基金Supported in part by NSFC/RGC joint Research Scheme (N-HKUST639/09), the National Natural Science Foundation of China (61104058, 61273101), Guangzhou Scientific and Technological Project (2012J5100032), Nansha district independent innovation project (201103003), China Postdoctoral Science Foundation (2012M511367, 2012M511368), and Doctor Scientific Research Foundation of Liaoning Province (20121046).

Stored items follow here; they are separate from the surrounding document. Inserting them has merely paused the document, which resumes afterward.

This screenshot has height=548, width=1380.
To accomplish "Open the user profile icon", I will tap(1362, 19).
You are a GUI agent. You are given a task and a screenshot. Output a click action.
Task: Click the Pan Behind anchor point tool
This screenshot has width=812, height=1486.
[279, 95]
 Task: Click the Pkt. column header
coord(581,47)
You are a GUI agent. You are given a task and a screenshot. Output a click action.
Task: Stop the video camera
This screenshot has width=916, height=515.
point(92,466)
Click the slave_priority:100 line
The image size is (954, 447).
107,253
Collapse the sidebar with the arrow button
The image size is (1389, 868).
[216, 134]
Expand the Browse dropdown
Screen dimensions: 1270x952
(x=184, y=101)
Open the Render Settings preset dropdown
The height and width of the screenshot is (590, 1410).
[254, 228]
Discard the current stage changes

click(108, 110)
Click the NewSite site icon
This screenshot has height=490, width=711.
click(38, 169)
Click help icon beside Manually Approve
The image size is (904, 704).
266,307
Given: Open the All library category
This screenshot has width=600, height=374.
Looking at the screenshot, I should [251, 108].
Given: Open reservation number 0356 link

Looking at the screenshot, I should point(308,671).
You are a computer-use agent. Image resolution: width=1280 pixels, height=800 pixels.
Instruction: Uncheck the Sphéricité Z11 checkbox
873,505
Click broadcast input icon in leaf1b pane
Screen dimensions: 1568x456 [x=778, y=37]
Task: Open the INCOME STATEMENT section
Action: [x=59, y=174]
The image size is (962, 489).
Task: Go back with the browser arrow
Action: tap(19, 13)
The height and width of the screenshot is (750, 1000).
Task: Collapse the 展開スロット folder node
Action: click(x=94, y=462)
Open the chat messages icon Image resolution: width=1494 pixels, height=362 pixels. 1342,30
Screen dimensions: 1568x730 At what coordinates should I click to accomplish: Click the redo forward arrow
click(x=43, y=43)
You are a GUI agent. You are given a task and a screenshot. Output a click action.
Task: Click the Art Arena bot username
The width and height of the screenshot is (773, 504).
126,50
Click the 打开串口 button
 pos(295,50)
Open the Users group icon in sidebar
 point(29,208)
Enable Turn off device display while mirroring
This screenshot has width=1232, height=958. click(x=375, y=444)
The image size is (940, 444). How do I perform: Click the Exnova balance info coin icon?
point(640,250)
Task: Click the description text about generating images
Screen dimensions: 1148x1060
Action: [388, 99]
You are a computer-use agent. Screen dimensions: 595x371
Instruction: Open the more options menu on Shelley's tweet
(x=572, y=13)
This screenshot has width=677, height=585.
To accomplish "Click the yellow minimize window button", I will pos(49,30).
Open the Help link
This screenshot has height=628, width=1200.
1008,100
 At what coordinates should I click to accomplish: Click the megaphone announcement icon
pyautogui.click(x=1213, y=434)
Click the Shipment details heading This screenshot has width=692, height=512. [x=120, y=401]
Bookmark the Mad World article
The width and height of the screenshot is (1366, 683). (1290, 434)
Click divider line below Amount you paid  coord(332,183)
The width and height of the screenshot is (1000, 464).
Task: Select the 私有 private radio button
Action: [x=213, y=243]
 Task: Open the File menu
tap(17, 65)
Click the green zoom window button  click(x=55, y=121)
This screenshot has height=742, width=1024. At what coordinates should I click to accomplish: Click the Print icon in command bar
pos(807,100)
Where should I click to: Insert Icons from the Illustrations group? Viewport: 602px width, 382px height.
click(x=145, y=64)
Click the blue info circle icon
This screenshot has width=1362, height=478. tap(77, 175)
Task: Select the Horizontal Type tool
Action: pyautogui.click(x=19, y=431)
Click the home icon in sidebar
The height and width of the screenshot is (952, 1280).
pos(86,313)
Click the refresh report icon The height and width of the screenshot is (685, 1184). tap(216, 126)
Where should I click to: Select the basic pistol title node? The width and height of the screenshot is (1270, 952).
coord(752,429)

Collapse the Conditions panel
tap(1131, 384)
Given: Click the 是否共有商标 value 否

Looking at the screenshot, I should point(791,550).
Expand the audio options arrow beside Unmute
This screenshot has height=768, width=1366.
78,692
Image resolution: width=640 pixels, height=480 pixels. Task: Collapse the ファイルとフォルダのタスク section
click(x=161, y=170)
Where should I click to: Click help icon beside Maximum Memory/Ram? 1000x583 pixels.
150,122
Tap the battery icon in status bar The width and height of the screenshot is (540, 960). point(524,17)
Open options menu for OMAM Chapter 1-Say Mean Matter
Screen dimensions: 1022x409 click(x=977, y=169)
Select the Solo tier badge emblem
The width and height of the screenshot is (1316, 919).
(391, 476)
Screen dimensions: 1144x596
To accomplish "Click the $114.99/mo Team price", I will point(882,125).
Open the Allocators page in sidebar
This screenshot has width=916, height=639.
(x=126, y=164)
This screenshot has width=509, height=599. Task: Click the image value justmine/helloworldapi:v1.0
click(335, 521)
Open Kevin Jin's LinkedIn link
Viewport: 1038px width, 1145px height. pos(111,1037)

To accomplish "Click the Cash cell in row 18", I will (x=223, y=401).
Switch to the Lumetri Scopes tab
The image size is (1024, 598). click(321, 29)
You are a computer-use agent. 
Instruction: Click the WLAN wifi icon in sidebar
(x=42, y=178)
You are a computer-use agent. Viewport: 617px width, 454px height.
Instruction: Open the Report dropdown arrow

文摘Based on an equivalent two-dimensional Fornasini-Marchsini model for a batch process in industry, a closed-loop robust iterative learning fault-tolerant guaranteed cost control scheme is proposed for batch processes with actuator failures. This paper introduces relevant concepts of the fault-tolerant guaranteed cost control and formulates the robust iterative learning reliable guaranteed cost controller (ILRGCC). A significant advantage is that the proposed ILRGCC design method can be used for on-line optimization against batch-to-batch process uncertainties to realize robust tracking of set-point trajectory in time and batch-to-batch sequences. For the convenience of implementation, only measured output errors of current and previous cycles are used to design a synthetic controller for iterative learning control, consisting of dynamic output feedback plus feed-forward control. The proposed controller can not only guarantee the closed-loop convergency along time and cycle sequences but also satisfy the H∞performance level and a cost function with upper bounds for all admissible uncertainties and any actuator failures. Sufficient conditions for the controller solution are derived in terms of linear matrix inequalities (LMIs), and design procedures, which formulate a convex optimization problem with LMI constraints, are presented. An example of injection molding is given to illustrate the effectiveness and advantages of the ILRGCC design approach.